With Unconquerable Sun (Tor, July.) Elliott launches a space opera trilogy based on the life of Alexander the Great and following the political career of Princess Sun, heir to the Chaonian Republic.

How did you approach creating Chaonian culture?

When I thought who was going to be going out into space thousands of years in the future, I wanted this region of space to be realistic in reflecting diverse demographics. Because of the long journeys these cultures have taken from Earth, people begin to associate more with their ships. The connection to geographical places on Earth will begin to fade and become less important. But in some of these cultures, people have a strong connection to their ancestors and to a sense of continuity. I wanted to suggest that cultures that have more connection to family and community are going to do better in terms of survival of their cultural ways.

Why Alexander the Great?

I’ve always, always loved the Alexander story, to the degree that I have a son named Alexander. What’s even funnier is he’s a twin and with twins, if you’ve chosen names beforehand, you have to ask which one are you going to name what? But that was easy because Alexander the Great was well known for leading from the front. So we always knew that the first one through would be Alexander.

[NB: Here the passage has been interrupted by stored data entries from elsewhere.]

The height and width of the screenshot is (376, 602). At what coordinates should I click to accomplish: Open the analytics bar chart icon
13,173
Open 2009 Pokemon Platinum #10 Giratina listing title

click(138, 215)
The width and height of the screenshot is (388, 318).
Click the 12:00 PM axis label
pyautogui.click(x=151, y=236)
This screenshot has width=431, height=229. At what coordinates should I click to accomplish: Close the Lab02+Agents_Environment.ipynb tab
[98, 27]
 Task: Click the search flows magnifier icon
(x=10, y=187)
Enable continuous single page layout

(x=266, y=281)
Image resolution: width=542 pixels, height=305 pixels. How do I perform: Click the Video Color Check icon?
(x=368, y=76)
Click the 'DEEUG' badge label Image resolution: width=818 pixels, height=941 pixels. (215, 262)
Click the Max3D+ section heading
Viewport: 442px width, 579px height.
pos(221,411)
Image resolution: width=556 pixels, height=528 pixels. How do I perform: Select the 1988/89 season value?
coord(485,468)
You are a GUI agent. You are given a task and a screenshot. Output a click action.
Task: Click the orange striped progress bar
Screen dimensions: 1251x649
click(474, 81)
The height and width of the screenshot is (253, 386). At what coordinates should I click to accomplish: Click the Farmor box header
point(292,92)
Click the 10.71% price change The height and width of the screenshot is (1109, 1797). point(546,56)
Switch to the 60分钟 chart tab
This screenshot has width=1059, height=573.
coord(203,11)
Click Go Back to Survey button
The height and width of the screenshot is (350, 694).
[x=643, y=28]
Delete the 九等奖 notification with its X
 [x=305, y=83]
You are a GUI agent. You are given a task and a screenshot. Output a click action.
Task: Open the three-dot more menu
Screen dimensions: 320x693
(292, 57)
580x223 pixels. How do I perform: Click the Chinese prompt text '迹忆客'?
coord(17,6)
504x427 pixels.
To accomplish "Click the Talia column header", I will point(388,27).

There are many complex mother-daughter relationships throughout the tale. What inspired the focus on this dynamic?

In the case of Sun and her mother, they’re gender swapped Alexander and his father, Philip. So to a fair extent, I was just riffing on everything I’ve read about Philip and Alexander. The relationships of men are the focus across so much of literature. One of the central elements of my career has been to instead center women’s lives. Often women are seen as, I like to say, wombs or vaginas in relationship to men. They’re not seen in relationship to other women; if you have three women in a story, they’ll be in three separate plot jars, relating to men. But when you put women together, they can have relationships that are, it turns out, just as interesting and important.

Tell me more about your decision to swap the historical figures’ genders.

We live in a world where there’s still so much push back to women as leaders. Women rarely get a turn in fiction—not to mention the real world—as truly charismatic, brilliant leaders with an unquestioned capacity to lead. We have stories about how women push past entrenched sexism to triumph, but I didn’t want to tell that story. Alexander the Great was the product of a society that assumed someone like him could do what he ended up doing. The only question was the scope of his conquest. So I created a society where a woman can have that same kind of status.